A vibrational energy change originates from the bending and/or stretching of the atoms bonded to one another in the molecule. The molecules must possess a non-zero net dipole moment in order to undergo these vibrational transitions.
What are IR radiations
Infrared (IR) radiations lie between visible and microwave regions of the electromagnetic spectrum. The wavelength of mid-range IR radiations ideally ranges from 2.5 to 16 µm. Radiations in the range of 0.8 to 2.5 µm are known as near-infrared radiations while those in the range of 16 to 103 are called far infrared. Wavelength is inversely proportional to the frequency or energy of a radiation.
The more commonly used unit in IR spectroscopy is wavenumber (cm-1) which is the reciprocal of wavelength. The higher the vibrational frequency of a functional group, the greater the wavenumber (cm-1) at which it absorbs the IR radiations. Thus, different functional groups present in a molecule can be identified by their characteristic vibrational frequencies.

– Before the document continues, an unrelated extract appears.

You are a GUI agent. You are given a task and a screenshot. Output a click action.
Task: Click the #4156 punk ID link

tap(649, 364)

Vibrational transitions in IR spectroscopy
A molecule can undergo different types of vibrational transitions. Vibrational energy levels lie in between the electronic energy levels of a molecule. Thus, an electron requires comparatively less energy to change its fundamental vibration state in IR spectroscopy as opposed to that required for electronic excitation in UV-Vis spectroscopy.
There are two main modes of fundamental vibrations, namely:
- Stretching vibrations
It refers to the rhythmical movement of two bonded atoms along their bond axis. The bond length increases or decreases by stretching vibrations of atoms.

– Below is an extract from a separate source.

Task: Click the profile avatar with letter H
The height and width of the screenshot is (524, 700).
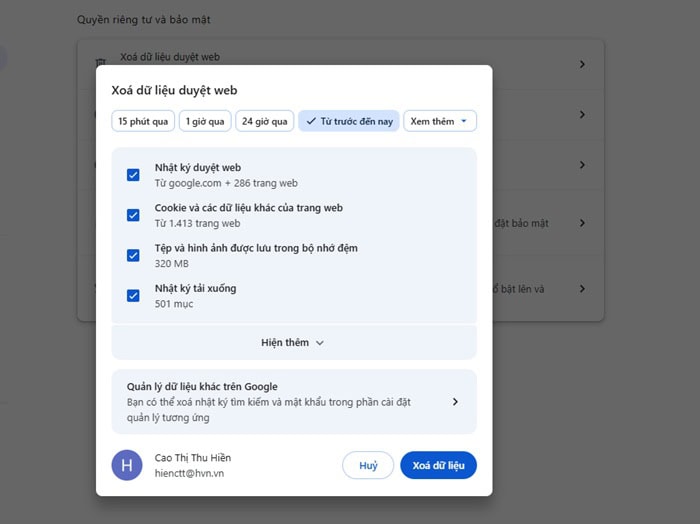Action: click(127, 465)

- Bending or deformation vibrations
It refers to the movement of atoms such that the bond length stays constant while the bond angle changes. Bending vibrations can be sub-categorized into rocking, scissoring, twisting, and wagging.
However, we should keep in mind that only those vibrations are infrared active which leads to a change in the net dipole moment of the molecule. Therefore, symmetrical H2, N2, and CO2 molecules cannot be precisely identified via IR spectroscopy. Contrarily, asymmetric molecules containing carbonyl (C=O) and/or hydroxyl (O-H) functional groups can undergo infrared active vibrations and can be effectively examined using IR spectroscopy.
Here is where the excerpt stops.